INTRODUCTION The enteric protozoa, Giardia duodenalis (G. duodenalis), consists of eight distinct assemblages (A-H) with identical morphological characteristics and a direct life cycle. Successful axenic cultivation of this parasite is an important preliminary step for biological, drug resistance and phylogenetic studies. Moreover, G. duodenalis exhibits great genetic and biotypic diversity. The current study aimed to evaluate In vitro culture and multilocus genotyping of G. duodenalis trophozoites obtained from human fecal samples in southwest Iran. METHODS Thirty human fecal specimens containing G. duodenalis cysts were collected from Ahvaz city (southwest of Iran). The purification of cysts was carried out by the sucrose flotation technique.
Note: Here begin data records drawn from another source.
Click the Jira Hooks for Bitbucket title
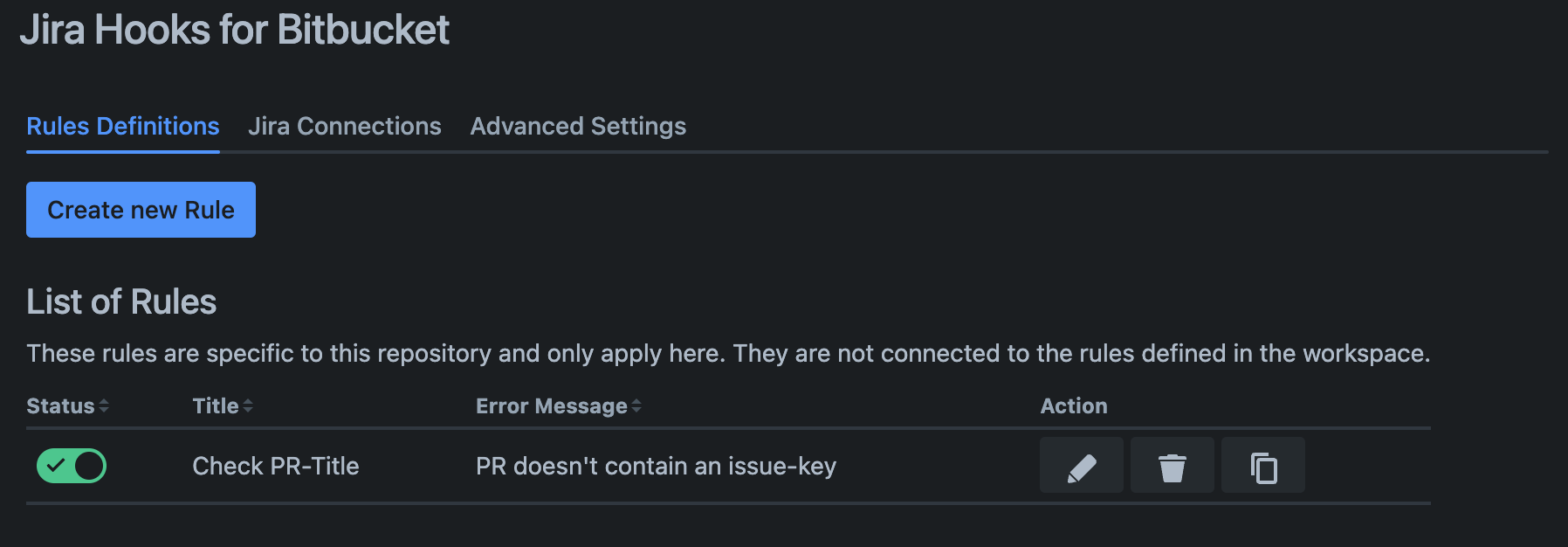(235, 31)
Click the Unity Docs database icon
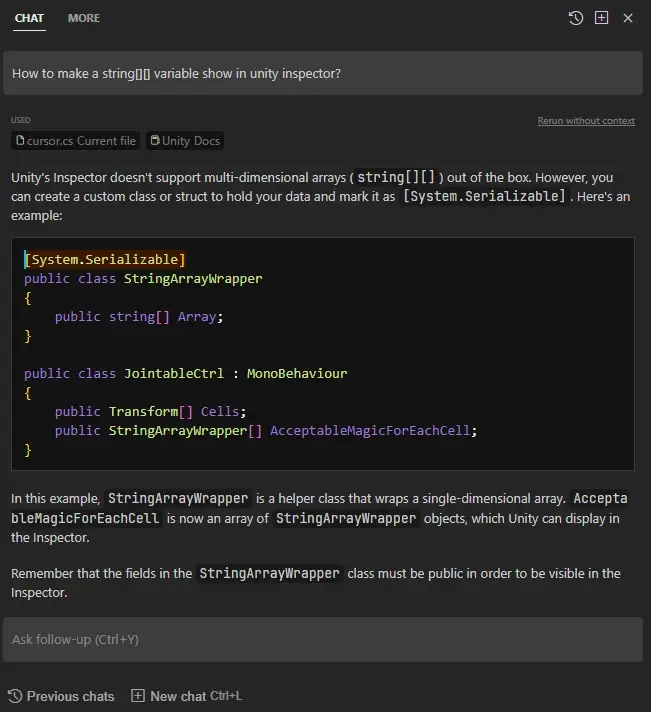Viewport: 651px width, 712px height. (155, 141)
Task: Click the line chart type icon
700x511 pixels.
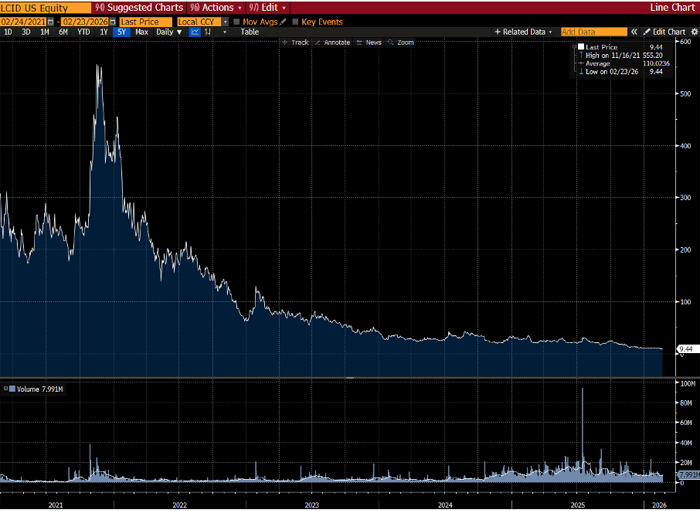Action: (x=196, y=32)
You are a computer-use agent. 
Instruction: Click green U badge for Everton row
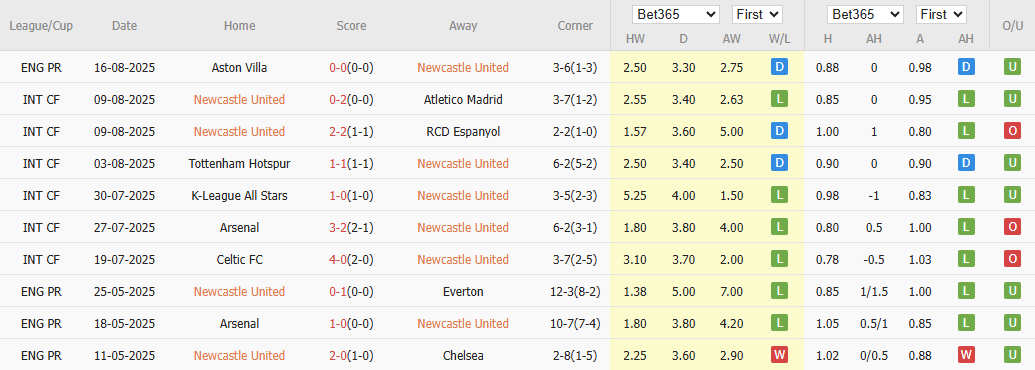pyautogui.click(x=1012, y=292)
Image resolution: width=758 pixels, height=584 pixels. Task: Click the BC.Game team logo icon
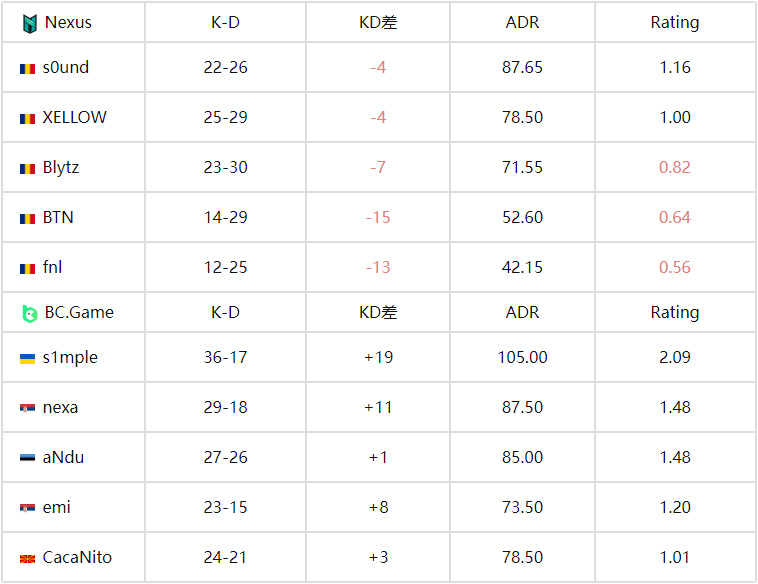coord(30,313)
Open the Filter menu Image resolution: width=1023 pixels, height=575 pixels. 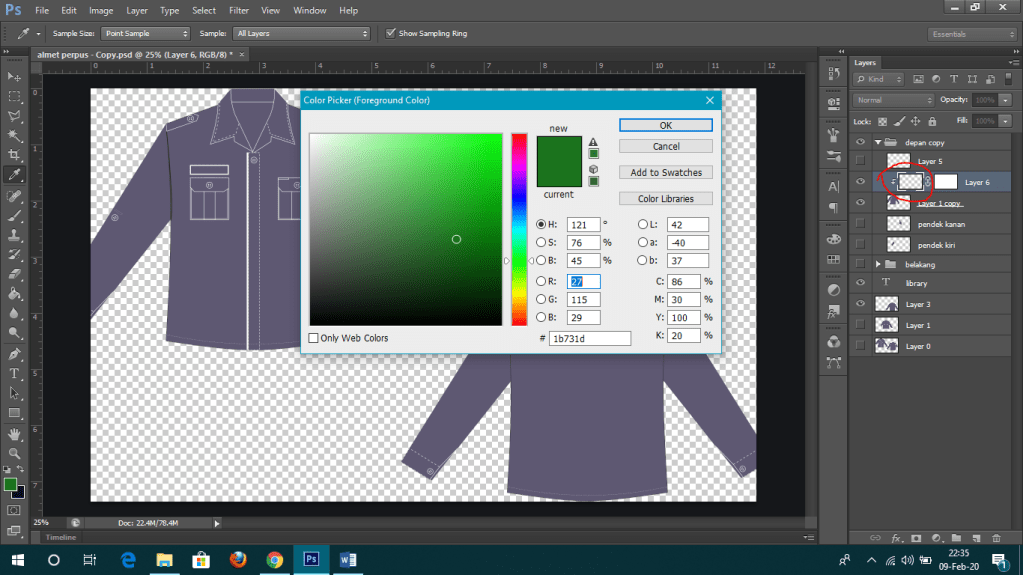(x=239, y=10)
The cysts were inoculated in a modified TYI-S-33 medium and was daily monitored for the development and viability of trophozoites. After extracting DNA, gdh, bg and tpi genes were evaluated using molecular techniques (the semi-nested PCR for gdh gene and the nested PCR for tpi and bg genes). Eventually, the amplified fragments were sequenced and then, the phylogenetic tree was drawn. RESULTS Of 30, the trophozoites were encysted from five samples. All three genes were detected in two cases of five samples using molecular techniques. The multilocus phylogenetic analysis demonstrated that all the two samples belonged to assemblage A and sub-assemblage AІІ. CONCLUSION Our findings indicated the presence of different numbers of trophozoites with variable development and survival rates in modified TYI-S-33 medium. Furthermore, the multilocus genotyping showed that these trophozoites belonged to assemblage A and sub-assemblage AІІ.